Riverton Regional Airport Runway 10/28. Blue indicates expansion of runway, orange indicates the 1,000' safety zone during construction. While only Beech 1900 aircraft could land on the cross wind runway, it is possible a Brasilia could land on the primary runway, taking off where the orange area meets the edge of the blue construction zone, but only with special FAA permission. (graphic by Jviation)

(Riverton, Wyo.) – The elephant in the room when talking about enhanced air service to Riverton Regional Airport is the reconstruction of Runway 10/28, the airport’s primary runway. When that project begins, and it’s scheduled for 2015, the kind of aircraft that could land here will be restricted.

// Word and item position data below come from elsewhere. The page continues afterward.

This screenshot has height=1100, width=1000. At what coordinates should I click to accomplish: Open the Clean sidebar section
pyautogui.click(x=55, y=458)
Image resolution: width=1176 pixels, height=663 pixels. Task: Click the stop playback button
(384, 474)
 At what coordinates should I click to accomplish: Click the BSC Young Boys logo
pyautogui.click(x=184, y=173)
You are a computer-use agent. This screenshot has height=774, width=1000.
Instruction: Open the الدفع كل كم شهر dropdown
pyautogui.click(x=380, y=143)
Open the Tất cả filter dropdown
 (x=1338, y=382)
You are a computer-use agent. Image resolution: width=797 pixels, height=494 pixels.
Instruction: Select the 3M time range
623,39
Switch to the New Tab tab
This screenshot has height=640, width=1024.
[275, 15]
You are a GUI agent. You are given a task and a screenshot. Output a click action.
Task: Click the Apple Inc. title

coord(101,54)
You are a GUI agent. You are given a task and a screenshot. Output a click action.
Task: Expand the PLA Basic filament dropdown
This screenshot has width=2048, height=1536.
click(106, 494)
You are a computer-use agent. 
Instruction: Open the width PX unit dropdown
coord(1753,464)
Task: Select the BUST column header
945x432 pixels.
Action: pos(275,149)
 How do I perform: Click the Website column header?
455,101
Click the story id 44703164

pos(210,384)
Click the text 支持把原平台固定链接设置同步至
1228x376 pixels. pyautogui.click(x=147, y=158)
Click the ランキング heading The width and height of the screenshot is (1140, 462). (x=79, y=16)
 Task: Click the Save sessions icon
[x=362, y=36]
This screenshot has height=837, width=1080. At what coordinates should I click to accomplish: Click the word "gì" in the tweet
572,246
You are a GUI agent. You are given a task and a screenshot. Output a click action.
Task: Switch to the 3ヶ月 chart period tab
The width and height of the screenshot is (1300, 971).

To address how to mitigate that situation, City Administrator Steven Weaver, Airport Manager Paul Griffin, the airport’s engineering consultants Jviation, and the Air Service Enhancement Task Force Chairman Missy White held a conference call two weeks ago with Wyoming Aeronautics and the Federal Aviation Administration.

At last Friday’s Airport Board meeting, Jviation’s Alex Nodich said the discussions at that meeting included the possible phasing of the runway project to reduce the impact on the airport. He said talk centered on what could be done to allow larger commercial aircraft to land during the construction.

“The Brasilia won’t be able to land on the cross-wind runway due to (the length) of that runway. It’s possible a Brasilia could land on a portion of 10/28 during the construction with weight restrictions,” he said, “but we’d need special permission.” Otherwise, he said only the Beech 1900s would be able to land during the work and use the crosswind runway. “Great Lakes needs 5,800 feet for the Brasilia to land, but the crosswind is only 4,800 feet long. We’re uncertain whether they would be willing to land here with that aircraft. The Beech 1900 has not had a problem in the past as it’s maximum weight takeoff length is 4,900 to 5,000 feet. If you reduce the weight of the aircraft, you’re within the 4,800 length.”

Nodich said he had talked with Great Lakes this week to find out what their minimum runway distances would be for the Brasilia on the crosswind, “but we haven’t locked that down yet. “If another carrier comes in, those discussions would also take place.”

Weaver said the construction is a “critical” part in Riverton’s attempt to enhance air service. “The only other airline flying the Brasilia in Wyoming is SkyWest but they don’t have Beechcraft 1900s. That could be a problem for us to get enhanced air service until this project is complete,” he said.

Rebuilding the primary runway is necessary because it does not meet FAA standards in terms of grade variations. “The first quarter of a runway cannot exceed a .8 percent grade, and the west end of the runway is at a 1.4 percent grade. We need to remove 12.5 feet of height to hit the .8 percent grade for the first quarter of the runway on that end,” Nodich said.

Jviations Tim Rhodes said that funding for the Riverton project is available at the present time, “but if it is not done on schedule, it could go away for a long time,” he said. “If we don’t do it now, and it’s 20 years old already, it would fall apart.”

Jviation principal Jim Fluer said it is possible to give the contractor on the rebuild project small areas to work in, or to have them work at night, but he said that might cut into the time they have to get the project done.

The construction time frame is estimated from five to six months.